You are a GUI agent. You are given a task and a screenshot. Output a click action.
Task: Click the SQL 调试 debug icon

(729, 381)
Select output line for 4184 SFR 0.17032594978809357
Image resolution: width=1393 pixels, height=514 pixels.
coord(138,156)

○ ○ ○ ○

What you need to do - In the records above, swap "icon" for "button" and write out every line again, leaving everything else unchanged.

Exercise answer -
You are a GUI agent. You are given a task and a screenshot. Output a click action.
Task: Click the SQL 调试 debug button

(729, 381)
Select output line for 4184 SFR 0.17032594978809357
Image resolution: width=1393 pixels, height=514 pixels.
coord(138,156)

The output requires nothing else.